You’re laying in bed staring at the ceiling fan with thoughts of everything from what your meal plan for the week will look like, tomorrow’s deadline, or even what you should have said at last month’s meeting, whatever your thoughts may be, they most likely have kept you awake night after night. Change your thoughts.
Once you’ve written down all those things playing in your mind begin jotting down positive thoughts and what you’d like to dream about. Studies have shown that journaling is a technique proven to reduce anxiety and racing bedtime thoughts, reducing the amount of stress you may be feeling and improving the quality of your sleep. Journaling for five minutes prior to going to bed was shown to be a simple yet effective way to ‘decrease cognitive arousal’ according to Psychology Today, which will reduce the amount of worry allowing your mind to become clearer and begin to drift.
So what else can you do if journaling isn’t right for you?
Quiet Your Mind. Quietly lay in the dark, quieting your mind with calming and serene thoughts, meditation, either guided or on your own, or downloading a sleep app to listen to soothing nature sounds or anything else that may distract your mind helping you sleep like a baby.

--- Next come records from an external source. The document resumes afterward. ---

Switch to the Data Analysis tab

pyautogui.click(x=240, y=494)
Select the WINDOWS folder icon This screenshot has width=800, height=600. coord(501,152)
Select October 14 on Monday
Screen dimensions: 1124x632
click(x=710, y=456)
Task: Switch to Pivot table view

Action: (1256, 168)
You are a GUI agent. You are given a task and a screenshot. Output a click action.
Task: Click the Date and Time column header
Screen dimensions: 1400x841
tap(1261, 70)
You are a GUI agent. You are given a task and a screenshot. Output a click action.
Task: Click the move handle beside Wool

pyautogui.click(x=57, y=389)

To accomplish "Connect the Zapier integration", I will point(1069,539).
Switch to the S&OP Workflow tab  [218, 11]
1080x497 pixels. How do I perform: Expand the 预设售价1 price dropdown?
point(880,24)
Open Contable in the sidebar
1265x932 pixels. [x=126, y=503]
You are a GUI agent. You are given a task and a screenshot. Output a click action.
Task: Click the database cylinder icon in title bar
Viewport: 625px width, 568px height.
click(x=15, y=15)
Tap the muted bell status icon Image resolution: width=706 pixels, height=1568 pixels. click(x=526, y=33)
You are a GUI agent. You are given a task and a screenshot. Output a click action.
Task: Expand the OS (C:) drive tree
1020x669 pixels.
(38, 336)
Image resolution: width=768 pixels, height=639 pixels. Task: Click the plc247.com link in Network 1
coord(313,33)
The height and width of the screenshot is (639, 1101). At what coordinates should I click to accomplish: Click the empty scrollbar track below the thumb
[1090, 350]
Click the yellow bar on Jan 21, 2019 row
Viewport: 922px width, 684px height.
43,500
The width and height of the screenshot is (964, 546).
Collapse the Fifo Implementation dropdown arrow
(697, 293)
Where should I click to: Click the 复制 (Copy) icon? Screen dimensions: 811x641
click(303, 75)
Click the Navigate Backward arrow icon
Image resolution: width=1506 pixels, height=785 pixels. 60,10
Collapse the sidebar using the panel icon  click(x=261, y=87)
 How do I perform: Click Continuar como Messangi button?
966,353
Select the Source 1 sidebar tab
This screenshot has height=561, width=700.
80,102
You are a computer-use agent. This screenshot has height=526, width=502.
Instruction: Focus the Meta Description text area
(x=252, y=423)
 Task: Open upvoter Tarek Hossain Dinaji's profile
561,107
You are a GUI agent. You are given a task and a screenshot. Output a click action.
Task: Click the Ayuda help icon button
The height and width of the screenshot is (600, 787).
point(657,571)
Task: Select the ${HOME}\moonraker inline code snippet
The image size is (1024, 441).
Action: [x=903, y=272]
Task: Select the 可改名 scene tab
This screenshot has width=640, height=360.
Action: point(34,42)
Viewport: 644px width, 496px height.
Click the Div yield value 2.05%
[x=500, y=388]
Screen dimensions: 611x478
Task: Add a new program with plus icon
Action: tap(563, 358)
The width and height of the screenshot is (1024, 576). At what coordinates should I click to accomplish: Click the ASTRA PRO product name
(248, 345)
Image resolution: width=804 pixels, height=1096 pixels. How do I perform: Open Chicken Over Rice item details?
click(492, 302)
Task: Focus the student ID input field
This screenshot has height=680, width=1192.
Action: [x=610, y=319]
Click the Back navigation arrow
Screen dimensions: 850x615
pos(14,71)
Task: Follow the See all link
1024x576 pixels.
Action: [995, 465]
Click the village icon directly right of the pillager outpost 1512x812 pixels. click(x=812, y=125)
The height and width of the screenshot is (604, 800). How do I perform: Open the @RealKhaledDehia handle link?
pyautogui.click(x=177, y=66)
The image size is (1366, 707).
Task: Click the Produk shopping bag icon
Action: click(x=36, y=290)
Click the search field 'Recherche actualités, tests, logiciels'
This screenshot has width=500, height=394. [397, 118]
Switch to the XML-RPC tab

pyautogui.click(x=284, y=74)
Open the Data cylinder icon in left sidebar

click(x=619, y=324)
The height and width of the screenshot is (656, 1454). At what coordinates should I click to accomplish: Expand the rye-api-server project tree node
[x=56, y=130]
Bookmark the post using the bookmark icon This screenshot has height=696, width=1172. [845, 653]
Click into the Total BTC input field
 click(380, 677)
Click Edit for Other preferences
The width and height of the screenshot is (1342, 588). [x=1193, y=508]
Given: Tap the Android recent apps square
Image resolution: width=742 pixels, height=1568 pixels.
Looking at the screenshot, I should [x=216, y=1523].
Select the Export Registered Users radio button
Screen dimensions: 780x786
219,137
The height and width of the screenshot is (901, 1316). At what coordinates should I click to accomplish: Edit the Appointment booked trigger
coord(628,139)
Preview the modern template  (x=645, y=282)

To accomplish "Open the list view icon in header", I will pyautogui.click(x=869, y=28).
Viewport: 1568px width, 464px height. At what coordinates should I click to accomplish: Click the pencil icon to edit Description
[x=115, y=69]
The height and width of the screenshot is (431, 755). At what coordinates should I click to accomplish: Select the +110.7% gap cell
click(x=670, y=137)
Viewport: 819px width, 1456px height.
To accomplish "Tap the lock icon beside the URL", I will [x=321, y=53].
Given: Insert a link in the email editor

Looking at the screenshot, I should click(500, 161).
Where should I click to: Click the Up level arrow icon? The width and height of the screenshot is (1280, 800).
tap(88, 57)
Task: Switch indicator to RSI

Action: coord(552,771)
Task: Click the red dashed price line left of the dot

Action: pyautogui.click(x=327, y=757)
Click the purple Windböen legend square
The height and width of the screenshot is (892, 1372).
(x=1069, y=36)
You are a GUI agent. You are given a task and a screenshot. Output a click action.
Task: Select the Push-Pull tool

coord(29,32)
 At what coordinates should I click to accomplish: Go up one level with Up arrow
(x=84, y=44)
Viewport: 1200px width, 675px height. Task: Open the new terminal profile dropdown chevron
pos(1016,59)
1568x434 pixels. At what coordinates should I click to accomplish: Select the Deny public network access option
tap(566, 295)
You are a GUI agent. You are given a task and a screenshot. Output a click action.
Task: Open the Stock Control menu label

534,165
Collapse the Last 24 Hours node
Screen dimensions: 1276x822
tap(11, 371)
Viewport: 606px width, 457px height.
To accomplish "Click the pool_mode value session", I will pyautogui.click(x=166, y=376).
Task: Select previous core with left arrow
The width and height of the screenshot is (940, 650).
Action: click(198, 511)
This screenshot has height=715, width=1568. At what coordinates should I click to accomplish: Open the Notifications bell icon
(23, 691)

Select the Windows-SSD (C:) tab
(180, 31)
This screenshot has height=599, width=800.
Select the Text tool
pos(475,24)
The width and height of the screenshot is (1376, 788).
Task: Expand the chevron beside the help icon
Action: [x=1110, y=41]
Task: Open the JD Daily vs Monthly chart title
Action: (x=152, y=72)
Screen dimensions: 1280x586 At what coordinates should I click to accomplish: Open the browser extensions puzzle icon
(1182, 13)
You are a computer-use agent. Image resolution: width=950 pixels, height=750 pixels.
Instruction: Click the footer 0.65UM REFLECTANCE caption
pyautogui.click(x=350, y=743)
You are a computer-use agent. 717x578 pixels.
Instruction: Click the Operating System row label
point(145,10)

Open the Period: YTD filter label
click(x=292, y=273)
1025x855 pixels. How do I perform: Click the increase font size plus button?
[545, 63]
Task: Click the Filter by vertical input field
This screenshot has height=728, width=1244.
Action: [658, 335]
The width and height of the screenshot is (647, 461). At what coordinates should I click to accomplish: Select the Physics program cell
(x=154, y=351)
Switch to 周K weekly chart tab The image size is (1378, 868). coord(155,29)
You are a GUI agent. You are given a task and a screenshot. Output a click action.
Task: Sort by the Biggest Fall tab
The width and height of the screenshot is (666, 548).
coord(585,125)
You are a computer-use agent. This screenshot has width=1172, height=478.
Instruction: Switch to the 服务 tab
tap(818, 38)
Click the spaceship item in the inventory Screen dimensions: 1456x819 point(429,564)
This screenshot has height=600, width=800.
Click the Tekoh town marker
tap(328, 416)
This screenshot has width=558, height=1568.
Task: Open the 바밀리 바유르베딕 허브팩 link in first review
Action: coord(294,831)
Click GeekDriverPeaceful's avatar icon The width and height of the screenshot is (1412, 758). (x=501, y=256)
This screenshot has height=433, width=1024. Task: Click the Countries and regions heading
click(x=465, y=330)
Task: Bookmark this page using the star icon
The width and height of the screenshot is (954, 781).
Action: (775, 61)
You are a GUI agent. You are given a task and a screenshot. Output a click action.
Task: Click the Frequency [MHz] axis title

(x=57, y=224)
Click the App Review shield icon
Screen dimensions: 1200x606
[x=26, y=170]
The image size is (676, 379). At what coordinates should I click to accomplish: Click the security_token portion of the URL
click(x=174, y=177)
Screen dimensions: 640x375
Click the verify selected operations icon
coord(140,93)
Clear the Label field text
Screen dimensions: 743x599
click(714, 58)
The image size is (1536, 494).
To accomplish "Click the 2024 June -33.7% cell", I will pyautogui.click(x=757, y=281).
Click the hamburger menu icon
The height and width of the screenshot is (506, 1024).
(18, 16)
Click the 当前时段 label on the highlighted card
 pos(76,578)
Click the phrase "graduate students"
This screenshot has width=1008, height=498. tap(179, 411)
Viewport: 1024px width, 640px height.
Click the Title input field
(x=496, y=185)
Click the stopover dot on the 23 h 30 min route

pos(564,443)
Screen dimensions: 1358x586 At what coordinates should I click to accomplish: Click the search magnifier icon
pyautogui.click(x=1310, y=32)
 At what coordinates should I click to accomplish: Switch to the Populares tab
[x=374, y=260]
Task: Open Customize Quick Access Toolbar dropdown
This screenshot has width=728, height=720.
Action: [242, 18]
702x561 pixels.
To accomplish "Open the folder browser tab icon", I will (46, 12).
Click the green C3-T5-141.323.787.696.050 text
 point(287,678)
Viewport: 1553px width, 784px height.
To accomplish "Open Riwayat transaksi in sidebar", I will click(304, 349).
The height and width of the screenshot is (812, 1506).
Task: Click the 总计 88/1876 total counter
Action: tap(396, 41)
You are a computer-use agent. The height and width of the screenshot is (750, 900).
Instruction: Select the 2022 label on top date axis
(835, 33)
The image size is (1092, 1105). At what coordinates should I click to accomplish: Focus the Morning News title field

Just Breathe. Practice deep breathing techniques that will not only calm your mind but make falling asleep much easier. Breathe in three seconds through your nose, and breathe out five from your mouth. Keep repeating. Focus on your breathing for about ten minutes or until you’re ready to fall asleep.
Listen To A Book. Choose a calming audio book to listen to at a lower volume as you lay quietly in your bed. Picking books that are suspenseful, scary or adventurous will keep your mind racing, so focus on traditional stories, self improvement books or whatever else that will help clear your mind. Just a little tip, try and find books with narrators with a soothing voice to help lull you to a night of restful sleep.
Is It Something More? Those sleepless nights happen to the best of us but it shouldn’t be happening on a regular nightly occurrence. Schedule a visit with a medical professional to evaluate the problem and come up with a resolution whether it’s changing your lifestyle or bad habits to even the possible discussion of the use of medication. A good night’s sleep may be a phone call away.
So go buy a journal and release all those thoughts fluttering through your mind every night and prepare yourself for a better night’s sleep! Sweet dreams!